— START OF Dataset excerpts —

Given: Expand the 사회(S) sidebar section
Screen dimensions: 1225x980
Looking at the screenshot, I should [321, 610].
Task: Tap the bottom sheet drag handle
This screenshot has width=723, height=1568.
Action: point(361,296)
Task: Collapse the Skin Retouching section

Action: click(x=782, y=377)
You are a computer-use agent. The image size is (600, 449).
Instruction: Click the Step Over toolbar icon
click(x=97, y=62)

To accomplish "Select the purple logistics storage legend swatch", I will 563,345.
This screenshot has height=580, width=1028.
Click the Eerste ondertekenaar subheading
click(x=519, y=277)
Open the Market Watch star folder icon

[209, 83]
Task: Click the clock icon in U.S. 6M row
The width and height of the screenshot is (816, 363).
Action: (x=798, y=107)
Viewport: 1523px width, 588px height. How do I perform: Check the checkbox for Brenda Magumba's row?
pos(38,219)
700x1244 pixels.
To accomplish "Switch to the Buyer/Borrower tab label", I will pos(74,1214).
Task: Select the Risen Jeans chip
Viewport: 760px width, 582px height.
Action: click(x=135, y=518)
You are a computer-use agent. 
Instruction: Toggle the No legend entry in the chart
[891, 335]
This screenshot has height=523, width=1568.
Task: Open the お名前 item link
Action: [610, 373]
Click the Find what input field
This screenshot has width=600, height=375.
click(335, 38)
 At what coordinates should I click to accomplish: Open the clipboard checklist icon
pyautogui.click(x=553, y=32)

— END OF Dataset excerpts —

Copy out the lines of the material above word for word, starting at the line that contains "I will 563,345." and ending at the last line of the material, with both of those lines included.

To accomplish "Select the purple logistics storage legend swatch", I will 563,345.
This screenshot has height=580, width=1028.
Click the Eerste ondertekenaar subheading
click(x=519, y=277)
Open the Market Watch star folder icon

[209, 83]
Task: Click the clock icon in U.S. 6M row
The width and height of the screenshot is (816, 363).
Action: (x=798, y=107)
Viewport: 1523px width, 588px height. How do I perform: Check the checkbox for Brenda Magumba's row?
pos(38,219)
700x1244 pixels.
To accomplish "Switch to the Buyer/Borrower tab label", I will pos(74,1214).
Task: Select the Risen Jeans chip
Viewport: 760px width, 582px height.
Action: click(x=135, y=518)
You are a computer-use agent. 
Instruction: Toggle the No legend entry in the chart
[891, 335]
This screenshot has height=523, width=1568.
Task: Open the お名前 item link
Action: [610, 373]
Click the Find what input field
This screenshot has width=600, height=375.
click(335, 38)
 At what coordinates should I click to accomplish: Open the clipboard checklist icon
pyautogui.click(x=553, y=32)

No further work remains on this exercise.